Smothers completed eight of his 14 passes for 76 yards, but he did hook up with Brody Belt on a nice throw for a touchdown. Smothers has a full year’s head start on Haarberg in the program to familiarize himself with the offense, and the coaches like him on the recruiting trail for a reason.

Haarberg struggled with accuracy, only completing nine of his 23 passes for 121 yards and an interception. However, he also stepped up late, finding Wyatt Liewer on back-to-back plays, first for a 40-yard gain and then for a 25-yard game-winning touchdown. In Liewer’s words, “the kid’s got a cannon.”

That competition is clearly going to extend into the fall. Both have talent; who will be able to consistently show the coaches what they want to see?

How does Nebraska generate a pass rush?

Nebraska returns most of its contributors on defense, and with that much experience the Blackshirts should be pretty salty this season.
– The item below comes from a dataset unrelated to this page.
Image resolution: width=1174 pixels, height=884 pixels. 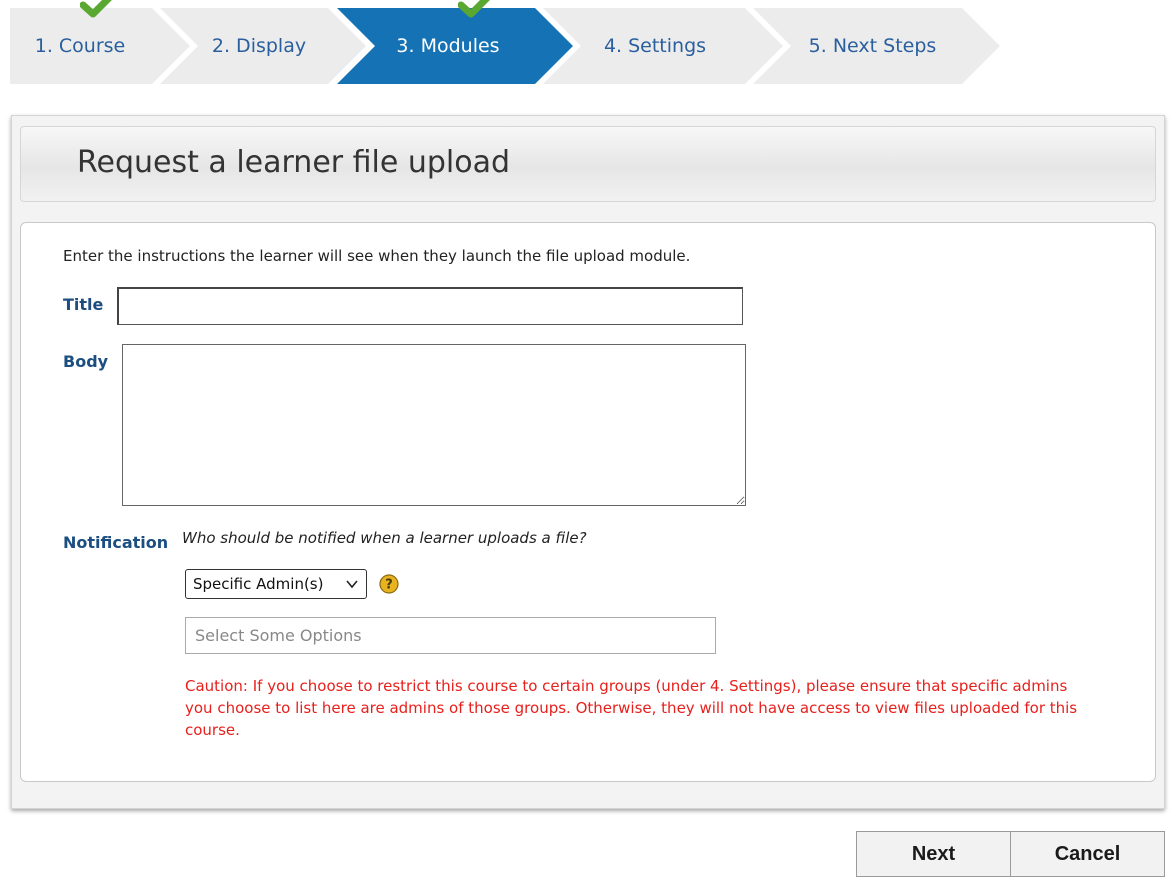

In order for Erik Chinander’s crew to take the step forward he’s hoping for, however, Nebraska needs to find a way to put more pressure on opposing quarterbacks.

The Huskers were ninth in the Big Ten in sacks in 2020 with 1.63 per game (13.0 total). Can they climb into the top half of the conference in 2021?
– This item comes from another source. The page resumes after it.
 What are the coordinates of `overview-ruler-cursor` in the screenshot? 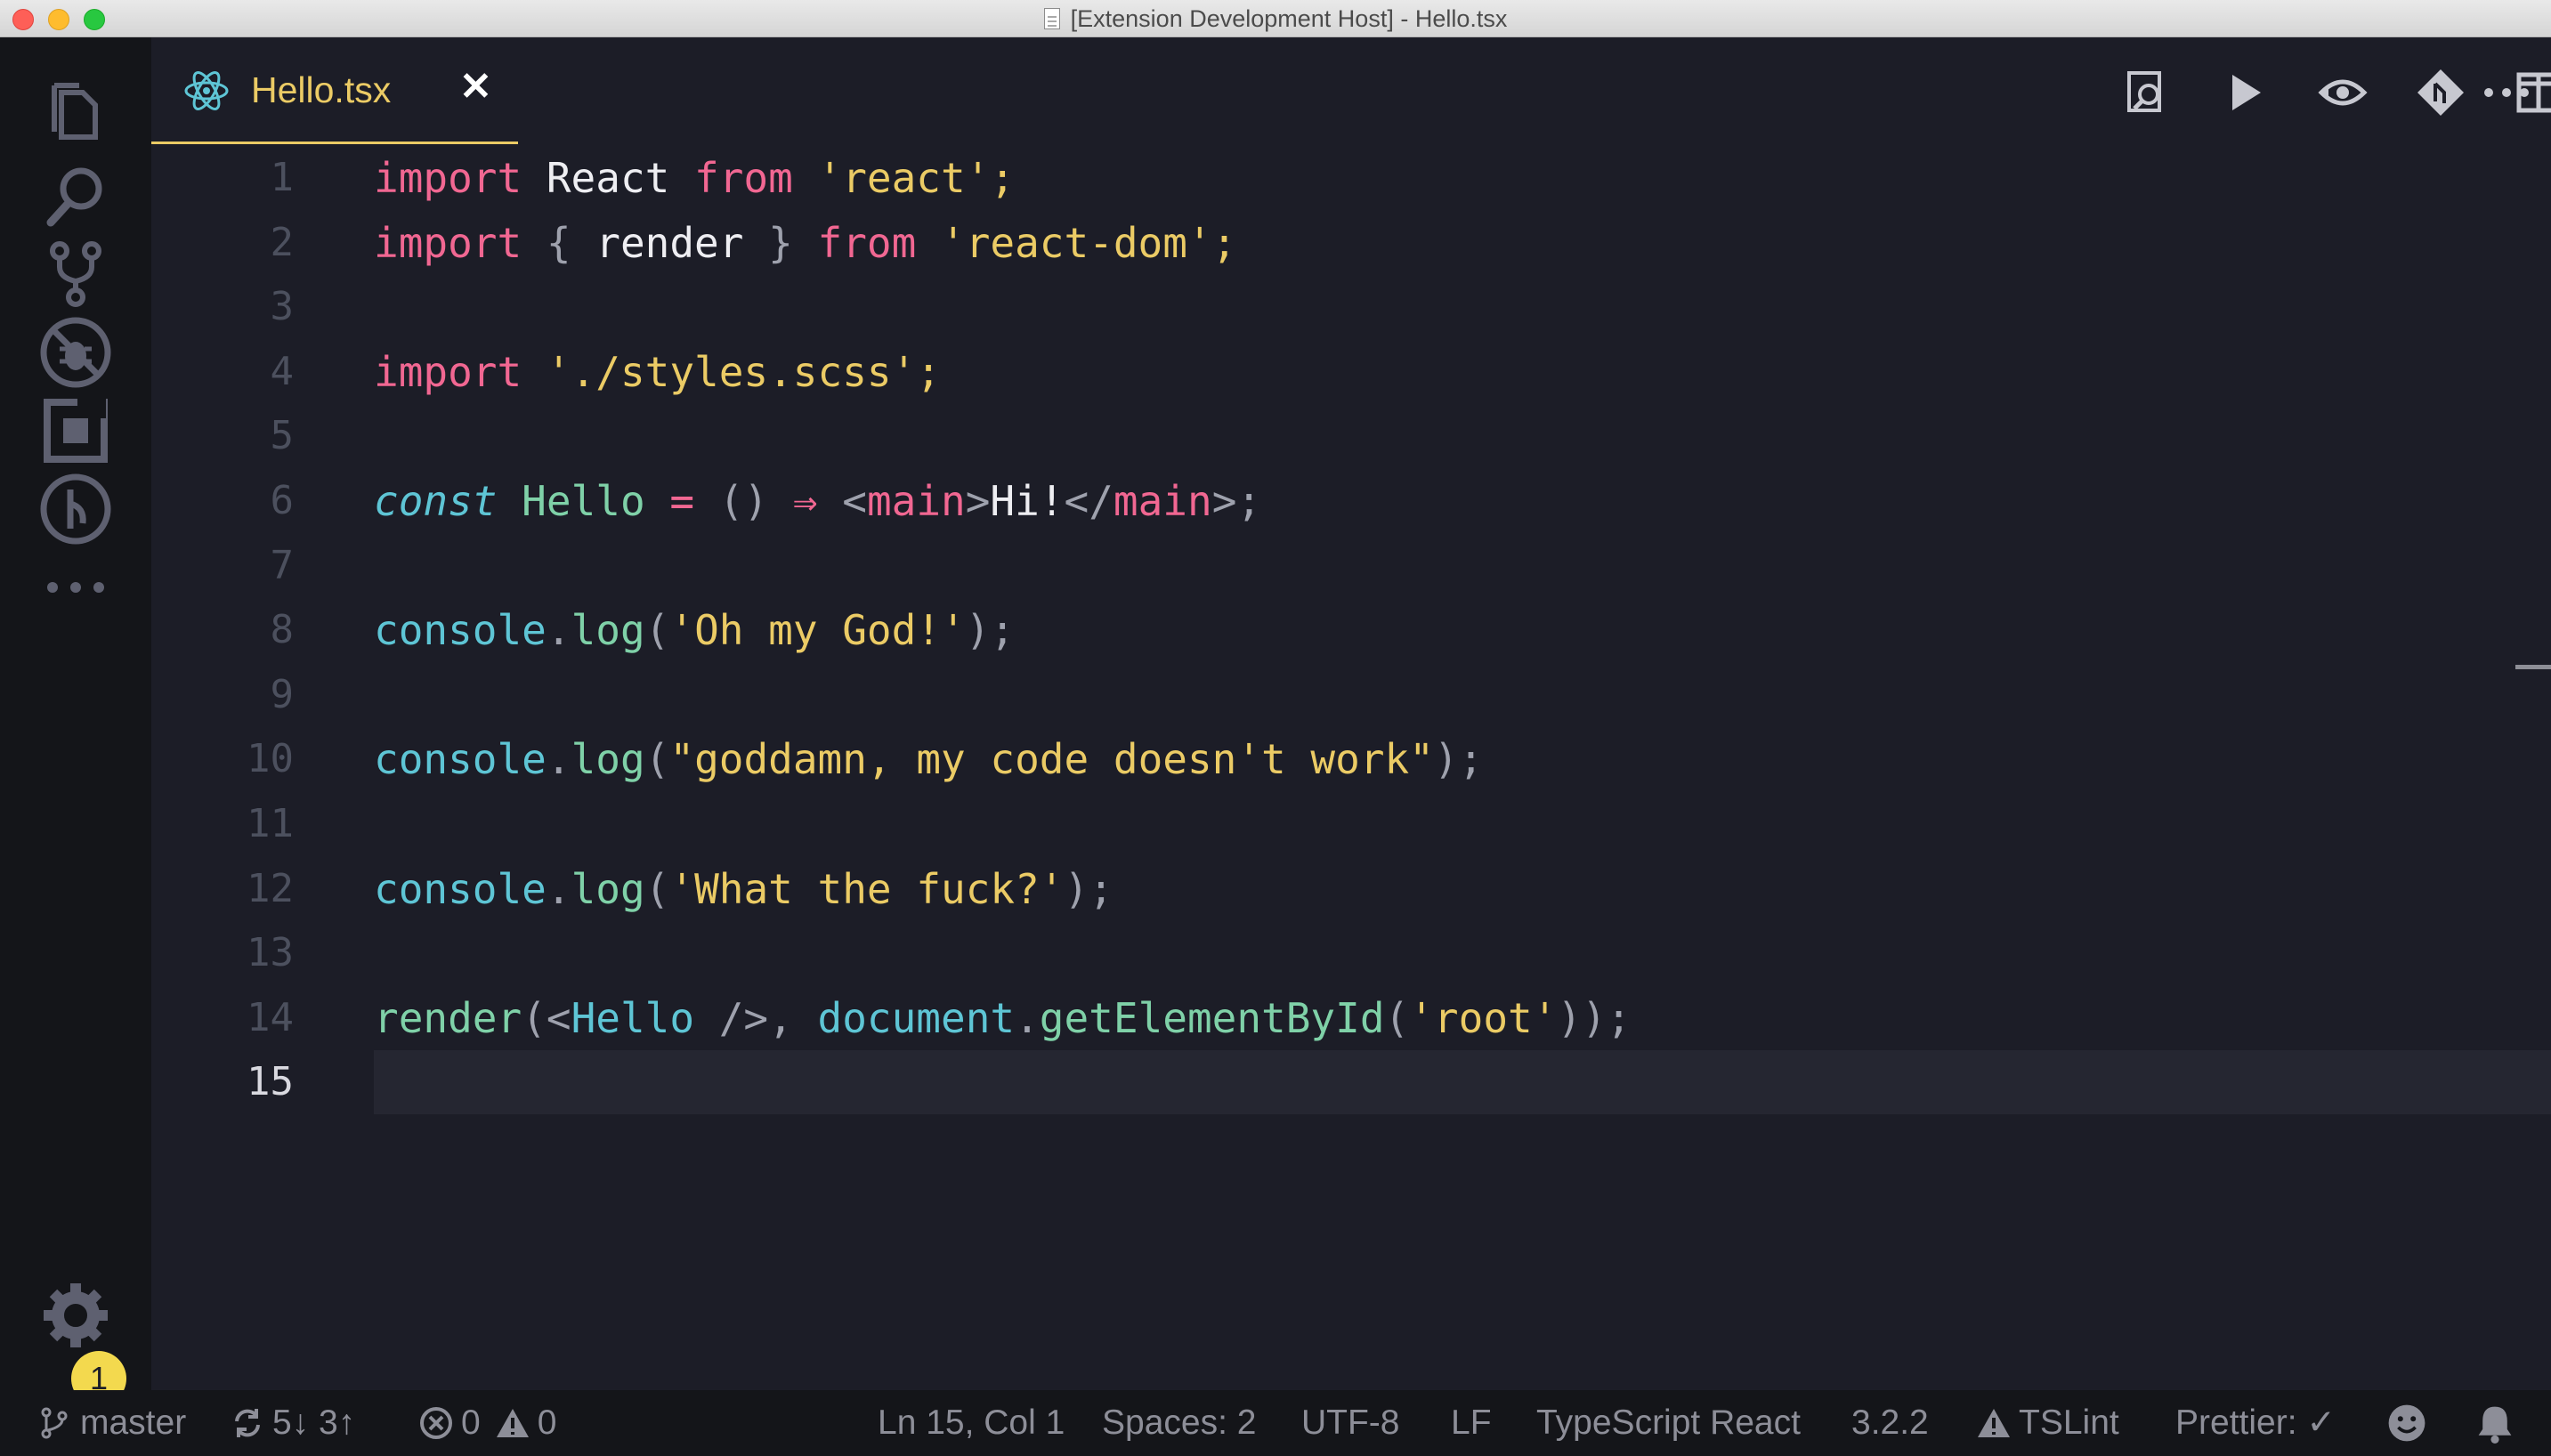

On Saturday, Caleb Tannor recorded two tackles for loss including a sack. Is he ready to live up to the potential that had him labeled as a 4-star recruit coming out of high school? Will the production match the effort for Garrett Nelson? Does Nebraska use JoJo Domann in coverage less and send him after the quarterback more (I’d personally like to see that route)? Will Pheldarius Payne get a little more burn?

Will Honas and Luke Reimer (two inside linebackers) combined for 5.0 sacks (Honas led the team with 3.0). Outside ‘backers Tannor, Nelson and Payne combined for just 4.5. In 2019, Nebraska’s top three sack producers were defensive linemen while outside linebackers totaled just 5.0 combined (2.5 apiece for Domann and Tannor). In 2018, Luke Gifford recorded 5.5 sacks himself.
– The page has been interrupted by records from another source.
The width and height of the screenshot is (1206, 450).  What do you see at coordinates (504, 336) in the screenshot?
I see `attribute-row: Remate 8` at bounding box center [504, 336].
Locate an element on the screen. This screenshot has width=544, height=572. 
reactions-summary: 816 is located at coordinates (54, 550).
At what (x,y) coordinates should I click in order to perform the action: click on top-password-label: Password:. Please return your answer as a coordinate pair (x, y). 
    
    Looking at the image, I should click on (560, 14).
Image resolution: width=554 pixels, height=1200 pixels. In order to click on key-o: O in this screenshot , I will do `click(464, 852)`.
Nebraska needs more out of that outside linebacker position. Veterans will likely get the first shot at providing that, but they better take advantage because some of the young guys looking to work their way up the depth chart show some real promise. I thought Blaise Gunnerson had a really good day on Saturday (three tackles including a sack) and fellow second-year freshman Jimari Butler recorded a sack and a quarterback hurry as well.

Who carries the ball come the fall?

This question was never going to have an answer this spring with USC transfer Markese Stepp unable to even participate, but I’m not sure I know any more about the position now than I did before the spring game.

On Saturday, I thought every tailback that touched the ball showed something.

Marvin Scott III carried the ball 11 times for 75 yards and a touchdown, and he showed off some newfound big-play ability with a 39-yard trot that featured a spin move and a couple of broken tackles.

Fellow second-year back Sevion Morrison ran it eight times for 38 yards and caught one pass for 12 yards.

Ronald Thompkins picked up 32 yards on four carries including a 13-yard gain.

True freshman Gabe Ervin Jr. led everyone with 12 carries and turned them into 57 yards.

Even walk-ons Jaquez Yant, Isaiah Harris, Trevin Luben, Cooper Jewett and Beau Psencik made some big plays.

Like Stepp, Rahmir Johnson was in street clothes on Staurday, and he has as much experience as anyone in that room.

I probably feel a bit better about the position after Saturday’s game, but I don’t feel that picture is any clearer. I could see any combination of those backs (including Stepp and Johnson) forming the rotation once the season arrives. Ryan Held still has a lot of things to sort out.